AI-driven hospital information system with MCP client for medical data and AI-assisted diagnostics
Scoring was not performed
Input/output schemas not visible in source code for 19 of 22 tools. Schema definitions either missing or inferred from route handlers. No explicit JSON Schema registration visible.
Descriptions universally terse and uninformative (15-25 chars). Do not explain WHEN to use tool, WHAT it returns, or WHAT parameters mean. Examples: 'AI assistant tool for medical diagnosis' (48 chars), 'Get list of available AI providers' (35 chars). No recovery guidance.

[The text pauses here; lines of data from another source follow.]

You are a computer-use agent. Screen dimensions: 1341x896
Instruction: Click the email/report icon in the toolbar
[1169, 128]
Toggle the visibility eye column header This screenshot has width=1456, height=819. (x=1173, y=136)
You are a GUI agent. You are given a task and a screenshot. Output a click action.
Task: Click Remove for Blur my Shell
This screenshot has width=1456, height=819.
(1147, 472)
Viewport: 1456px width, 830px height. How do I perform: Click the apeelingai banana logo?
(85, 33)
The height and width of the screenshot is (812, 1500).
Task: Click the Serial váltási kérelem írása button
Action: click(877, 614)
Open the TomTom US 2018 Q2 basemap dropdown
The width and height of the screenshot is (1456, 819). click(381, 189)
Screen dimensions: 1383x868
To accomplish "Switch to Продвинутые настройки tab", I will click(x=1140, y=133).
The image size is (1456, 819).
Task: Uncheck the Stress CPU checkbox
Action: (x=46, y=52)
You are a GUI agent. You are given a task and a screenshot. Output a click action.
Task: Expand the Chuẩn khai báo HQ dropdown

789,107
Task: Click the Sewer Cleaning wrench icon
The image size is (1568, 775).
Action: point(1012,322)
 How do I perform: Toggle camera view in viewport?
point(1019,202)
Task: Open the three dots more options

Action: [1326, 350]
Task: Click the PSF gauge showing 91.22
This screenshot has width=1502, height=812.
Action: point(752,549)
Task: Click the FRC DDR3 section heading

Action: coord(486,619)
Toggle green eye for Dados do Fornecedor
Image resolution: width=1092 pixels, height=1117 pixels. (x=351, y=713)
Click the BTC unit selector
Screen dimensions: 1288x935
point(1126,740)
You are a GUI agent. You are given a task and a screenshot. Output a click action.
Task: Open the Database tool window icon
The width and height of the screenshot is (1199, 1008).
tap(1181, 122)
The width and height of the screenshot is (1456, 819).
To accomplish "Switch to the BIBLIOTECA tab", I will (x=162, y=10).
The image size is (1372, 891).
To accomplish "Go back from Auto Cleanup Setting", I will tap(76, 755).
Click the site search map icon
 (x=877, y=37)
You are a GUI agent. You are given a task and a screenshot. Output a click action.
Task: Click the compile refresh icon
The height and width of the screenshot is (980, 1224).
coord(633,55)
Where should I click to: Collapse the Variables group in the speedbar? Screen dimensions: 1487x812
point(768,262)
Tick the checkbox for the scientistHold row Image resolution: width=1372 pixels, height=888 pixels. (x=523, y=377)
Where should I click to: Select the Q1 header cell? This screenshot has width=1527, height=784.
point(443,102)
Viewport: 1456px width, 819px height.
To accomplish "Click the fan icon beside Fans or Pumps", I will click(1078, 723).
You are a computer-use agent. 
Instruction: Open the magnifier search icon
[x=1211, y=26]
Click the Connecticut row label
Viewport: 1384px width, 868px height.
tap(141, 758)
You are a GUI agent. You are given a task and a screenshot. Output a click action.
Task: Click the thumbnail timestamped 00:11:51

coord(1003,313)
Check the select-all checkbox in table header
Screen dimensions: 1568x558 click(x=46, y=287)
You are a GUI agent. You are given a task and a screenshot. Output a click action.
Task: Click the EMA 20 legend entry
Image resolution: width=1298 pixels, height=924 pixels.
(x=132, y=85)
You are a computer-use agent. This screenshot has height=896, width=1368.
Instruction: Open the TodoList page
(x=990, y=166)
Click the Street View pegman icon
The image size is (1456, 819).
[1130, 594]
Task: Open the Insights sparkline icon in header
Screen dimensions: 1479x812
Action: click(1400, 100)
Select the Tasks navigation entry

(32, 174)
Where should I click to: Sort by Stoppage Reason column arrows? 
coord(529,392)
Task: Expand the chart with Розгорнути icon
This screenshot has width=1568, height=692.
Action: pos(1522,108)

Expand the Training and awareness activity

| Scored | Grade | Overall | Spec posture | Rubric |
|---|---|---|---|---|
| 2026-09-22 | F | 22 | 2026-07-28+ | v2 |
| 2026-03-09 | F | 20 | - | v1 |
Medical domain tools lack constraint documentation. Tools like check-drug-interaction, check-contraindication, check-dosage, and review-prescription have no parameter validation, output format specs, or error handling guidance. Critical for safety-sensitive medical use.
No error classification or recovery guidance in any tool description. Medical AI errors (e.g., dosage validation failure) must be actionable. Current state: no indication of retryable vs fatal errors, no recovery steps.
Tool names lack verb clarity. 'query' (generic, non-descriptive), 'tools' (ambiguous, does this list tools, call tools, or describe tools?), 'tool/call' (unclear if this executes or inspects). Compare against baseline: 90% of A+ tools start with action verb like get_, create_, search_.
Parameter descriptions missing for tools with visible schemas. 'chat' tool has parameters (messages, message, context, maxTokens, temperature, stream) but descriptions are minimal or generic.
No documentation of output schemas. Agent cannot predict what fields to expect from tools. This forces trial-and-error integration and risks context loss on unexpected response structure.